* _PROBLEM DETAILS_:
Among the entries that follow, locate the line with "Filter suppliers to TIRES only" and the line with "Task: Open the UI Builder monitor icon". Output those lines and all lines in between, exactly, minus the pictures.

* _RECORDS SHOWN_:
——

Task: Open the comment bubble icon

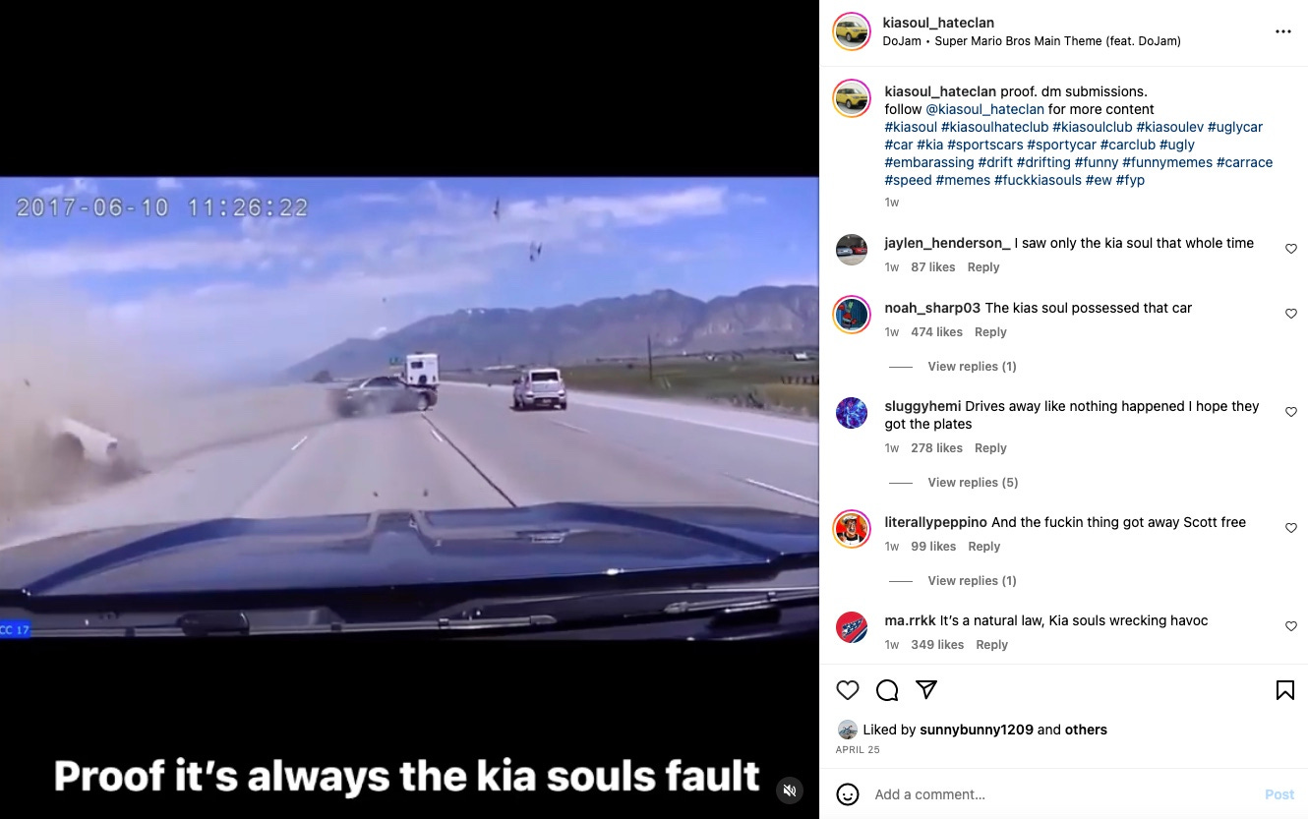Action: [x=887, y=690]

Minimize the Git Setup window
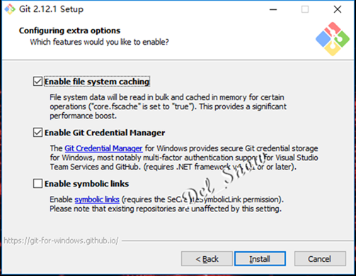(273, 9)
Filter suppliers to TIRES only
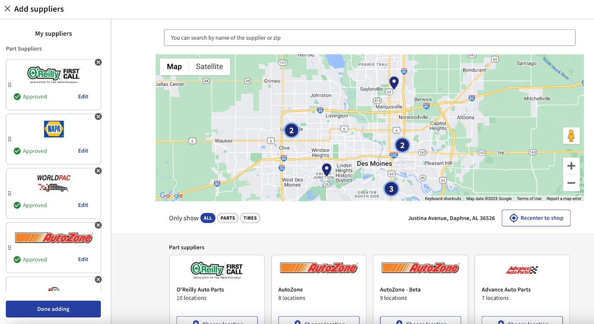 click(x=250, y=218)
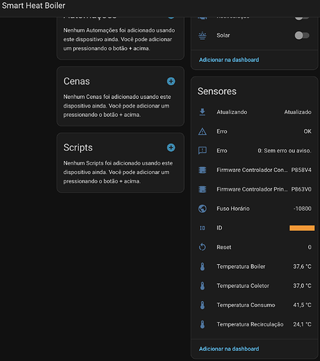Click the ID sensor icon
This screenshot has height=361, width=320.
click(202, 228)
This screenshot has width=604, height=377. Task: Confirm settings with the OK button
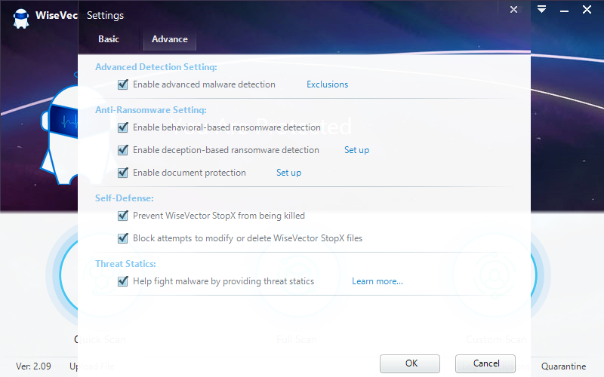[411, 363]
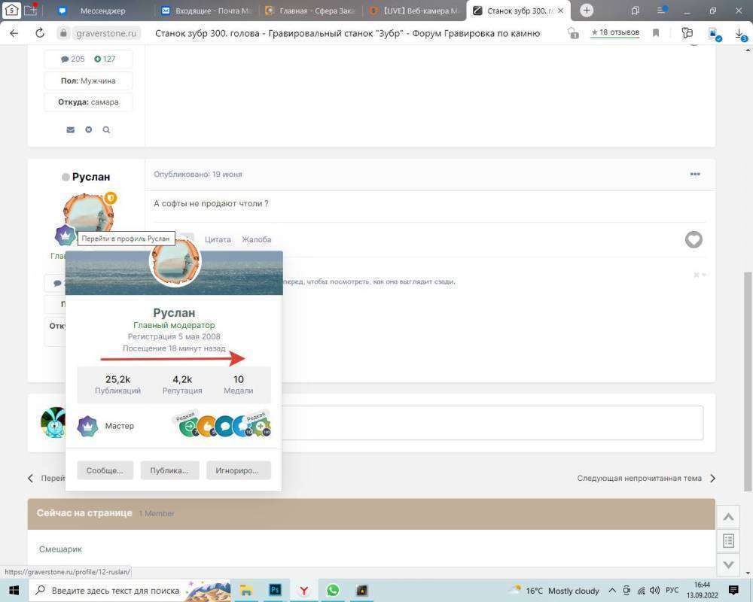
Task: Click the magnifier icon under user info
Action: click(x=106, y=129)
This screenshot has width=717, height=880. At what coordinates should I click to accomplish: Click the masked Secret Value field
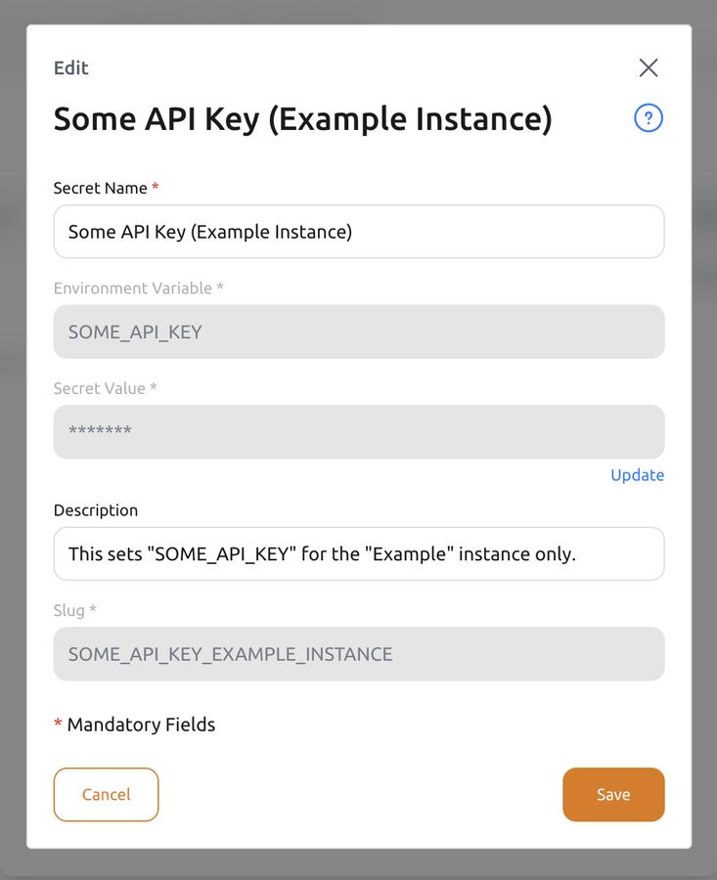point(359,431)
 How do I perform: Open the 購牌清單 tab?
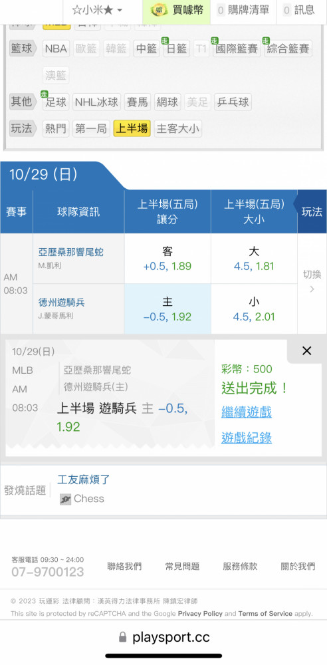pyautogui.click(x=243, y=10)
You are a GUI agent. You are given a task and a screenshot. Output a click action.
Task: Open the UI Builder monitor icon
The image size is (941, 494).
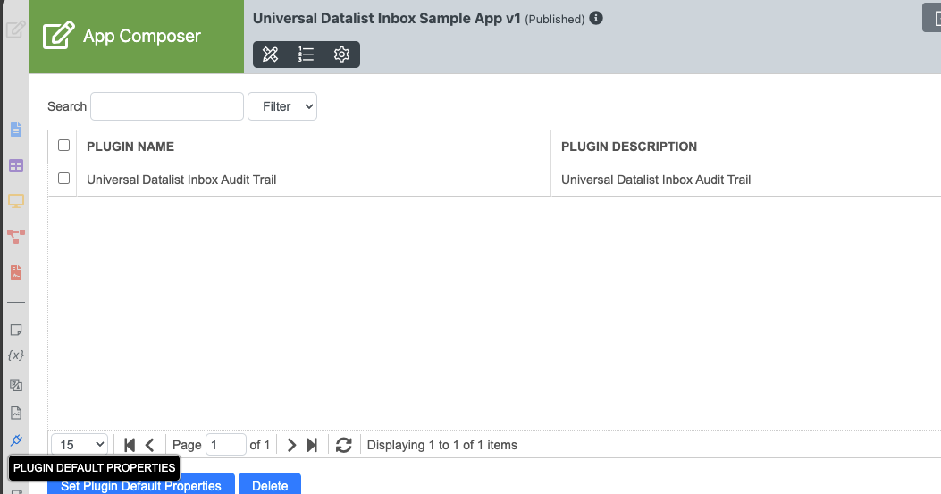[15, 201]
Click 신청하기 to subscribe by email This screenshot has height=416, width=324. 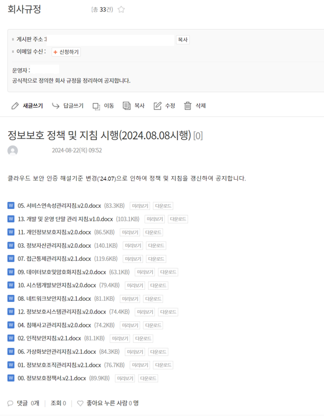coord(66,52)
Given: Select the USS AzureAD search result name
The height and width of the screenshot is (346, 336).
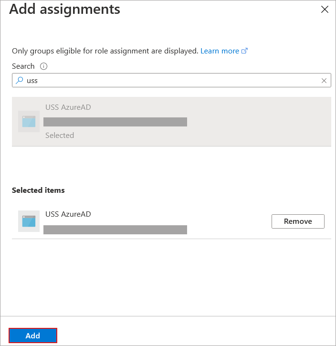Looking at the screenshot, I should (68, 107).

——

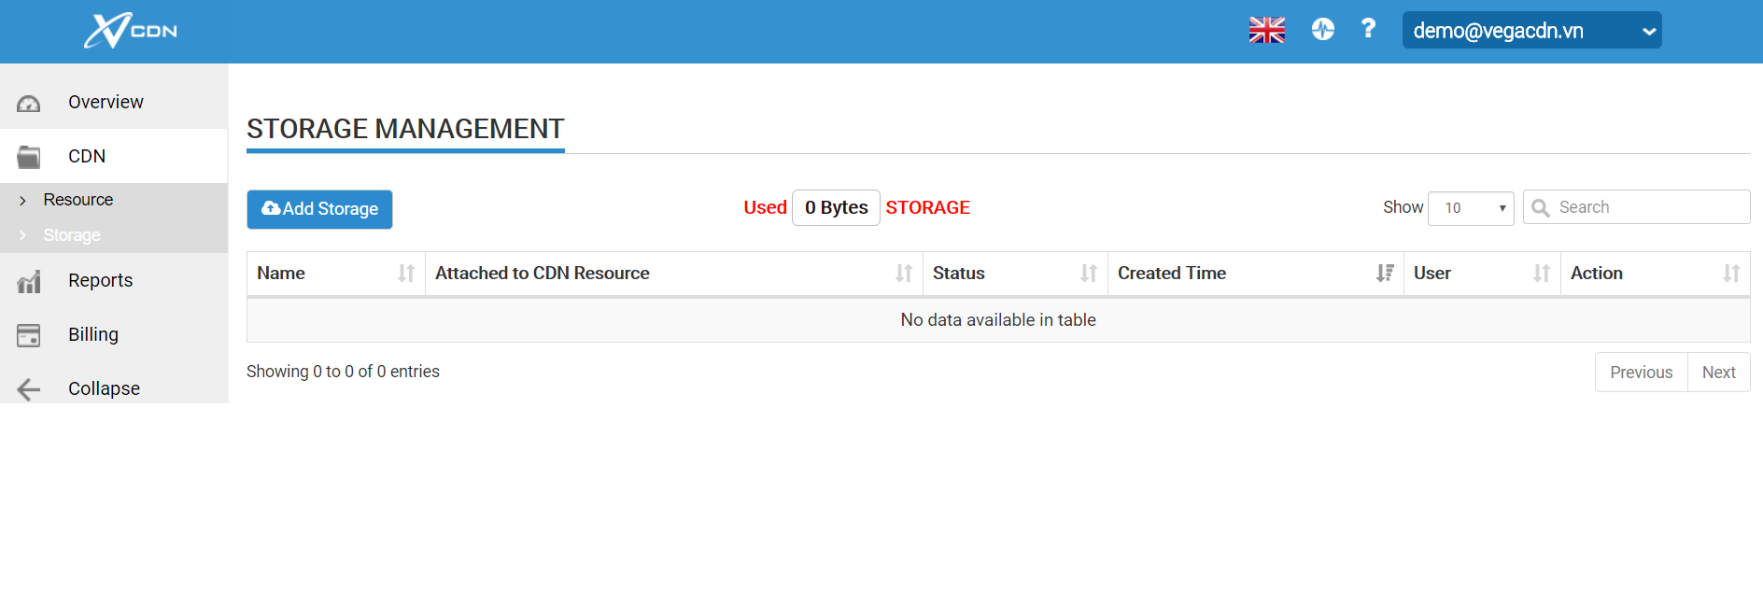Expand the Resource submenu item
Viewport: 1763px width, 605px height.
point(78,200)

——

* _RESULT_:
Filter suppliers to TIRES only
 click(x=250, y=218)
Click the ID sensor icon
This screenshot has height=361, width=320.
click(202, 228)
This screenshot has width=604, height=377. Task: Confirm settings with the OK button
[411, 363]
Task: Click the magnifier icon under user info
Action: click(x=106, y=129)
This screenshot has width=717, height=880. At what coordinates should I click to accomplish: Click the masked Secret Value field
point(359,431)
 How do I perform: Open the 購牌清單 tab?
pyautogui.click(x=243, y=10)
You are a GUI agent. You are given a task and a screenshot. Output a click action.
Task: Open the UI Builder monitor icon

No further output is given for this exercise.